[Provided passage]

You’re gathering data from all your experiments and preparing to present to your advisor and thesis committee at your annual progress report. You have an interesting hypothesis, and you have a validated antibody that recognizes your target protein on a western blot (WB). The molecular weight of the band is correct, and the expression of the target protein changes just the way you predicted it would.
Now, you know—and you’d bet the house on it—when that presentation slide comes up, someone on your committee is going to ask about loading controls.
Whether setting up a new batch of WB experiments or interpreting WB data in the literature, there are two questions that should be in mind when comparing WB bands:
To compensate for sample variation and ensure equal loading, cellular protein content is frequently measured in the form of loading controls, which are often “housekeeping” proteins such as β-Actin or GAPDH.
In theory, the quantity of housekeeping protein on a blot will be proportional to cell number, but this is an assumption that can be misleading, especially when a single protein is used for normalization.1 While it is commonplace to use a single loading control, increasing the number will lead to lower variance. The use of five loading controls is considered to be optimal.2, 3
Unfortunately, loading control proteins are often far more abundant than the protein of interest. When the control and target protein are measured at a single dilution, the signal for the more abundant protein may be saturated, exceeding the linear dynamic range of detection. Saturated control bands under-report variance between lanes. You can probably appreciate how this problem could reinforce assumptions about equal loading, and possibly lead to spurious conclusions about the experimental variable!

[/Provided passage]

## Exercise requirements
a – In the text on western blot loading controls, what effect do saturated control bands have?
b – Continue the text on western blot loading controls after its last sentence.

[Recorded data]

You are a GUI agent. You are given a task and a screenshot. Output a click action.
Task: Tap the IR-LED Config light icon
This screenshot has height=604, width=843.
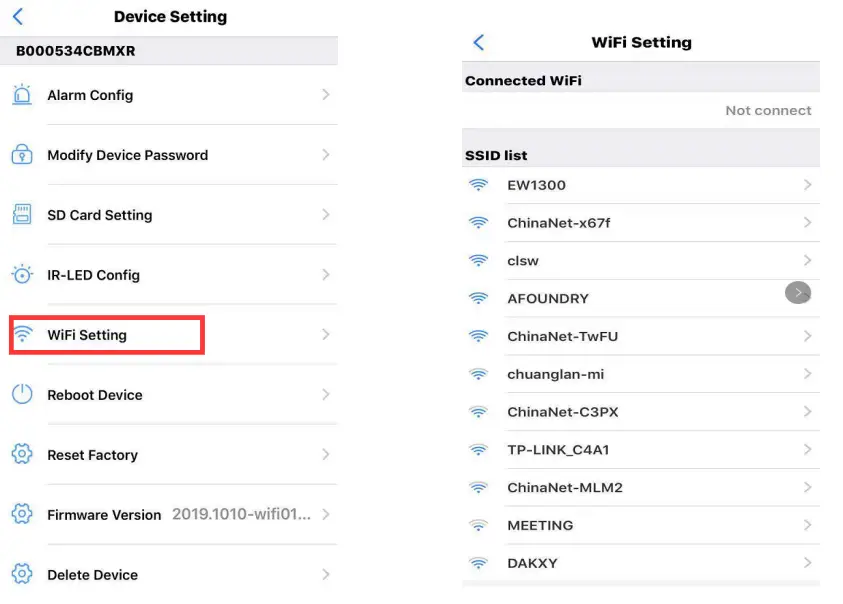[x=22, y=275]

[/Recorded data]

## Answer section
a – They under-report variance between lanes.

b –
Related: How do I choose a loading control for my western blot?
Sometimes, overloading and saturation will lead to misshapen blobs instead of orderly bands, or bands with “burned out” or “hollowed” centers indicating that the HRP-conjugated secondary has exhausted the local concentration of the chemiluminescent reagent. This may be accompanied by brown spots on the membrane, a byproduct of peroxidase hyperactivity.
Shown below is an extreme example of this phenomenon:
However, note that the absence of “weird” bands or brown spots on your blot may not be indicative of linear signal. Even if the control bands appear well-ordered, they could still be saturated.2
To demonstrate linearity for both the loading control(s) and protein(s) of interest, load a range of sample dilutions on the same blot, or multiple blots transferred simultaneously to avoid variations in transfer efficiency.2, 3 Titrating down the protein input, the primary antibodies, and/or chemiluminescent reagent may be necessary to achieve linearity, particularly for highly-expressed loading controls. Below is an example where acquiring a longer and a shorter exposure was sufficient to achieve linear signal for HNF1 and GAPDH, respectively.
WB analysis of extracts from various cell lines using HNF1α (D7Z2Q) Rabbit mAb #89670 (left) or GAPDH (D16H11) XP® Rabbit mAb #5174 (right), animated to show two exposures.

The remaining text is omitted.